━━━ Working data ━━━

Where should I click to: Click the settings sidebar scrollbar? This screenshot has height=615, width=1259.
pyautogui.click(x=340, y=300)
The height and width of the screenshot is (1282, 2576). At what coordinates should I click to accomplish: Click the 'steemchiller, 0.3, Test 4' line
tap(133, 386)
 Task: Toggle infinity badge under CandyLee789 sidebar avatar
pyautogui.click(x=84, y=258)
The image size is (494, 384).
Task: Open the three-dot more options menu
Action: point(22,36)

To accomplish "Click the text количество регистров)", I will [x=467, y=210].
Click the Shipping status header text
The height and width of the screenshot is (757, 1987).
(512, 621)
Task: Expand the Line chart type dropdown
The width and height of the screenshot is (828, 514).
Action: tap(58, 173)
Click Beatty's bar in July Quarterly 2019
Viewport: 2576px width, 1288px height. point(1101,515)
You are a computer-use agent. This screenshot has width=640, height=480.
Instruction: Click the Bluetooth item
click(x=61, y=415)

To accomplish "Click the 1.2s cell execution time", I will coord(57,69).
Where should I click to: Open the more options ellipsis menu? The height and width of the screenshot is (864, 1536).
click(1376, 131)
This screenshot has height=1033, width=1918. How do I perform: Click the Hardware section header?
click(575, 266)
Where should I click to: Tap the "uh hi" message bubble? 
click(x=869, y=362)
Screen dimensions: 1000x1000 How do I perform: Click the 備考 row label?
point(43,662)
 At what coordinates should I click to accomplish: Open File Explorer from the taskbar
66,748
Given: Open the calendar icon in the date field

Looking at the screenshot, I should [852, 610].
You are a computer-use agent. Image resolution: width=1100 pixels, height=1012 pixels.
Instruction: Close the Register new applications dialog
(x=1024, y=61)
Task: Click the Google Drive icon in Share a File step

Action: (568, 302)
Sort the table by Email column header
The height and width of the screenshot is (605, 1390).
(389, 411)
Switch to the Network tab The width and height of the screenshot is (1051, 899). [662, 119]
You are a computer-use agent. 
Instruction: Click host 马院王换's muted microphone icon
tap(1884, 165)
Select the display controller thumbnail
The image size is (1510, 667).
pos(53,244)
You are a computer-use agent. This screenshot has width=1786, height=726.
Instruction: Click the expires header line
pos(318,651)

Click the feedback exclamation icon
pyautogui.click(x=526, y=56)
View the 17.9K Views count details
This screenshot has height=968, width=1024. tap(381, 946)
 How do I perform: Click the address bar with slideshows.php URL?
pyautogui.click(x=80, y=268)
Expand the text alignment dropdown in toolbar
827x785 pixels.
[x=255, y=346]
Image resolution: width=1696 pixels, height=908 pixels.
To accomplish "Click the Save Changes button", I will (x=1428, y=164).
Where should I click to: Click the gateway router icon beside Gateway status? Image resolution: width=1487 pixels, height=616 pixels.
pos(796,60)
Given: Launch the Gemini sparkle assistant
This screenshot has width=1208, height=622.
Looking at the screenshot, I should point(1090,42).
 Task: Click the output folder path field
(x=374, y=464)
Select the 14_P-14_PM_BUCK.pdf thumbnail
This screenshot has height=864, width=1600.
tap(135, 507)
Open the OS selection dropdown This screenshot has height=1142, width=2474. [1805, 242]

━━━

> Task instructions:
Reproduce word for word the lines of the material between the line that contains "You are a computer-use agent. Image" and the line that contains "Switch to the", inclusive.

> The completed task:
You are a computer-use agent. Image resolution: width=1100 pixels, height=1012 pixels.
Instruction: Close the Register new applications dialog
(x=1024, y=61)
Task: Click the Google Drive icon in Share a File step

Action: (568, 302)
Sort the table by Email column header
The height and width of the screenshot is (605, 1390).
(389, 411)
Switch to the Network tab The width and height of the screenshot is (1051, 899). [662, 119]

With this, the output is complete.